Recorded data
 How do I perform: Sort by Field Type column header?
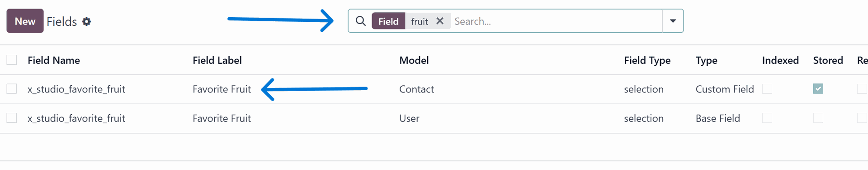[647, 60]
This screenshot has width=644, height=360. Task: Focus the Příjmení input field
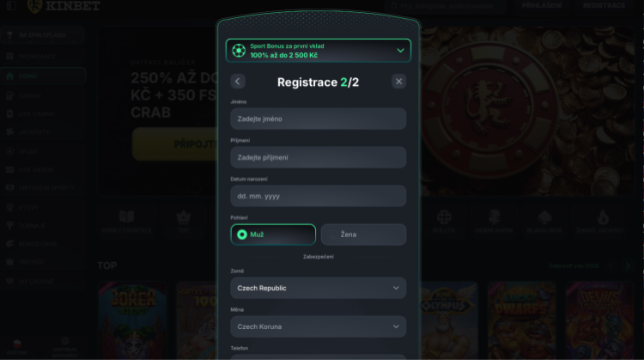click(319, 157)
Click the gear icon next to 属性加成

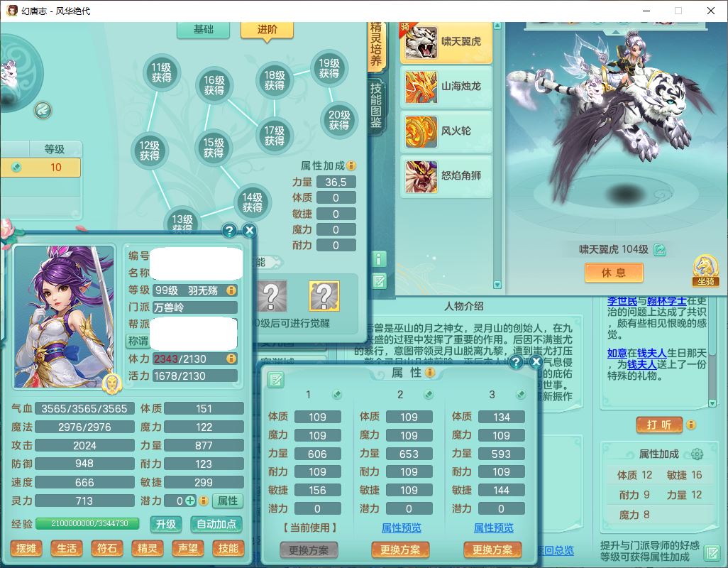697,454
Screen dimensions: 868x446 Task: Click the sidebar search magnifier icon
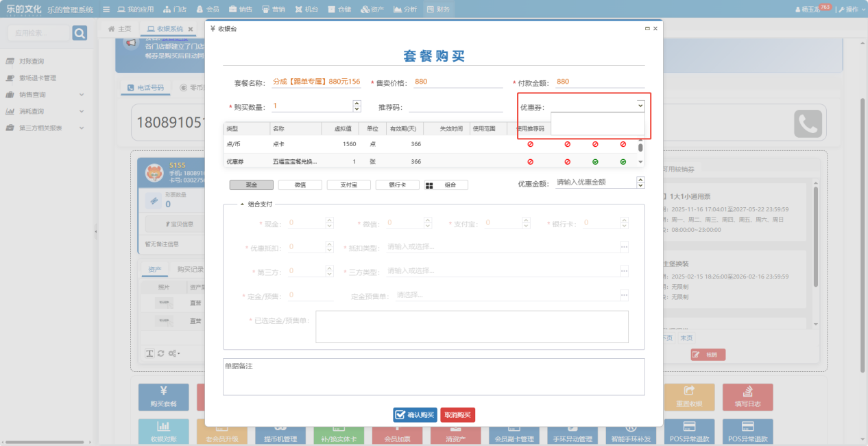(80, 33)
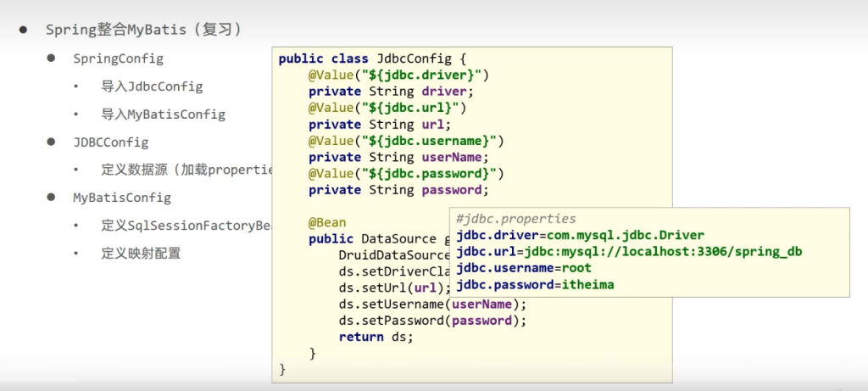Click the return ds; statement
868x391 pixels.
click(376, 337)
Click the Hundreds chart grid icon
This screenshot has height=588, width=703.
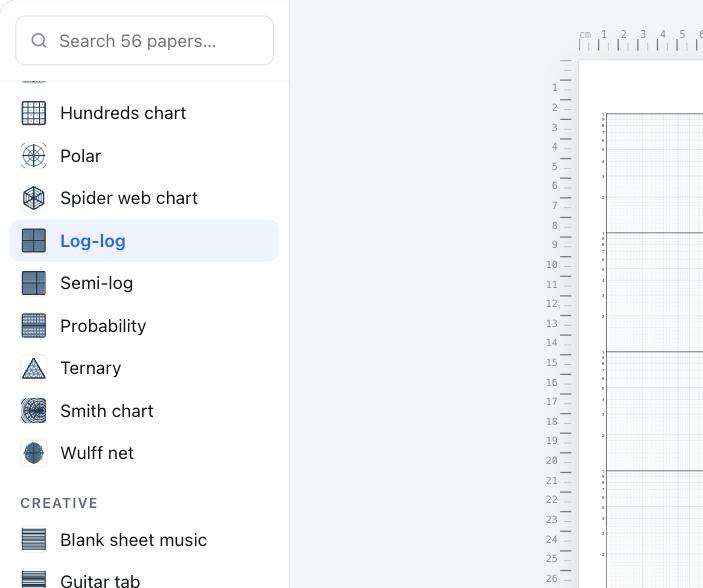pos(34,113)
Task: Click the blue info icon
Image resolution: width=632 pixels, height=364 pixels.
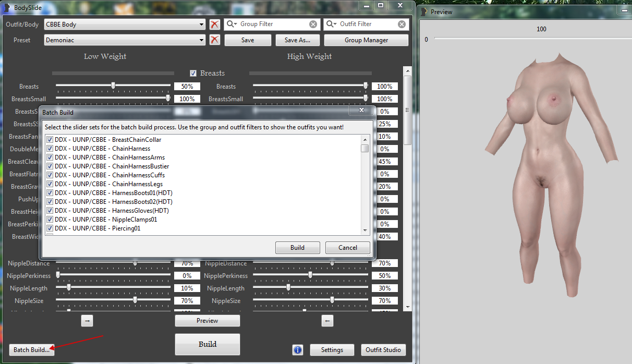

• Work to be completed:
Reproduce exactly and only the lines from the "This screenshot has height=588, width=703." line to the last line of the records above. Do not carry over any pictures.

• Output:
This screenshot has height=588, width=703.
pos(34,113)
Task: Click the blue info icon
Image resolution: width=632 pixels, height=364 pixels.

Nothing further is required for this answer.